5 ways to reduce your risk of stroke (and heart attack!)
If you're at risk or have been diagnosed with coronary artery disease (CAD), you've been told you have a greater risk for a heart attack. But did you know you're also at greater risk for other vascular diseases such as stroke? The accumulation of plaque in your heart arteries that restricts blood flow can occur elsewhere in your body, too. Plaque in your carotid artery, for example, can lead to stroke.
So if you have risk factors such as obesity, smoking, high alcohol use, high blood pressure and high cholesterol, talk with your primary care provider about screening for heart and vascular disease. Meanwhile, here are five steps to lower your risk for stroke and heart disease:
- Lower your blood pressure. Uncontrolled high blood pressure can more than double your risk for stroke and heart disease. Get your blood pressure checked regularly. If yours is high and your doctor prescribes medicine, take it even if you feel fine. Lifestyle changes can also help lower blood pressure, such as reducing sodium (salt) in your diet, quitting smoking, reducing stress, exercising more and managing your weight.
- Control your cholesterol. Blood cholesterol clogs arteries which can lead to a stroke or heart attack. If your total cholesterol is more than 200, you can take steps to lower it with lifestyle changes but that may not be enough to get to a healthy level. When that occurs, your doctor may prescribe cholesterol-lowering medication.

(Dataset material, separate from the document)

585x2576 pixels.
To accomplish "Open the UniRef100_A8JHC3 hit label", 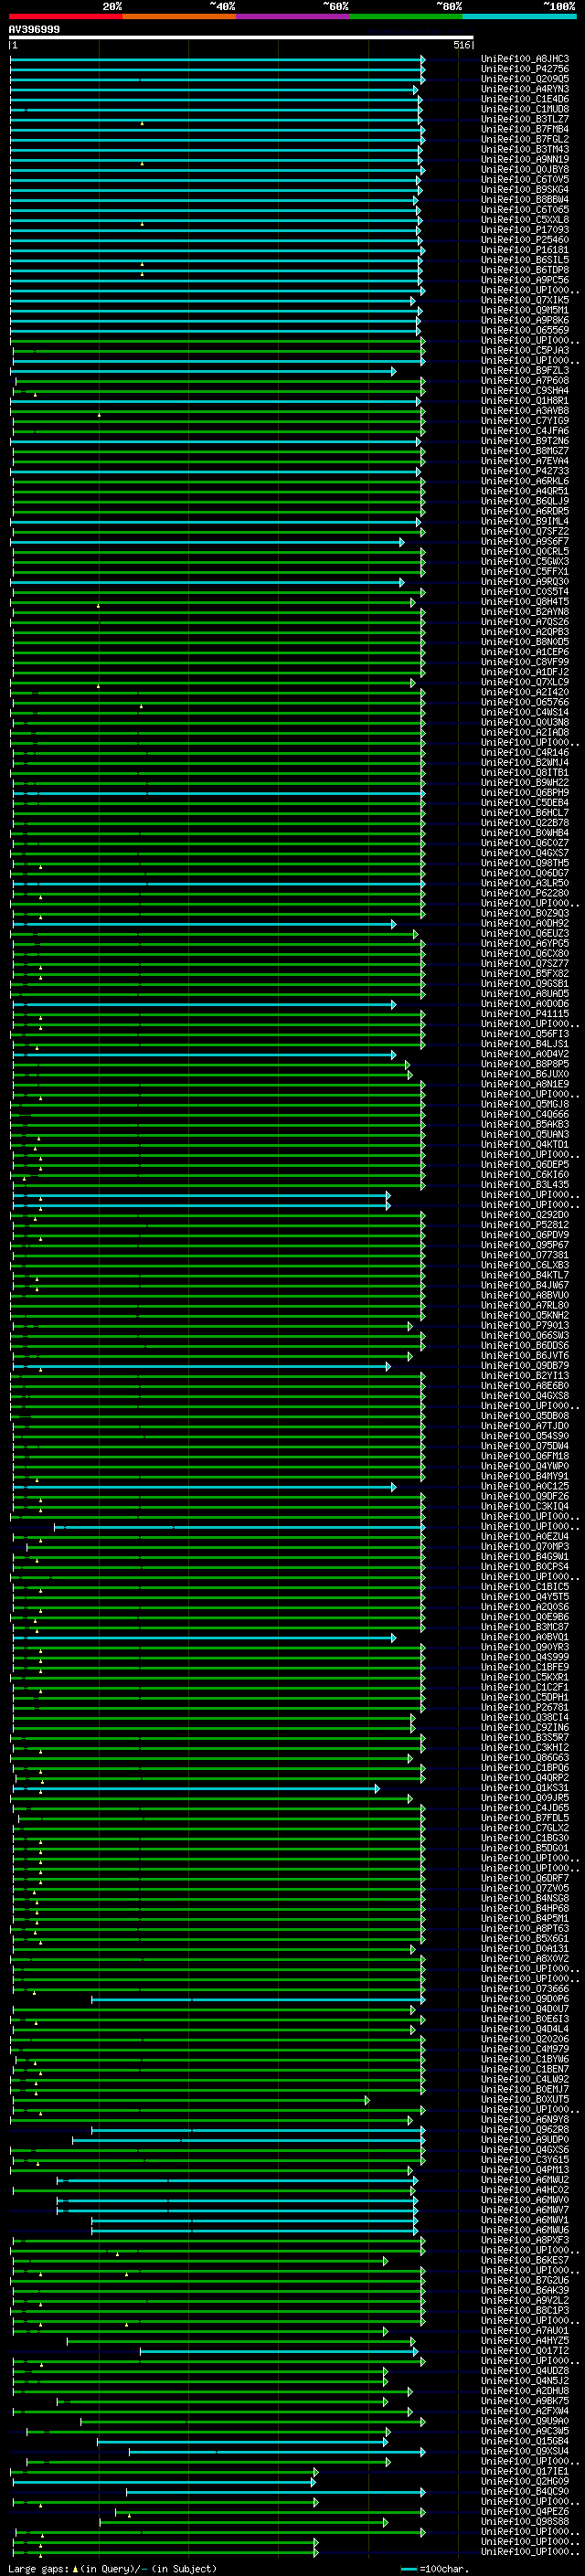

- Limit alcohol use. Some studies show that moderate consumption of alcohol (one drink a day) can lower your stroke risk. But if you drink more than that, your risk goes up quickly. If you drink, do so only in moderation.
- Stop smoking. Smoking increases your risk of stroke and heart attack. Not only does it damage blood vessels and clog arteries, but it also raises blood pressure and puts extra strain on the heart.
- Lose weight. Being overweight is hard on your heart, blood vessels and arteries. Losing just 5-10 percent of your weight can lower your stroke and heart disease risk. Help control your weight by eating healthy and exercising. Aim to exercise five times a week for 30 minutes. If you can't fit a 30-minute workout in, even small bouts of extra activity add up during the day.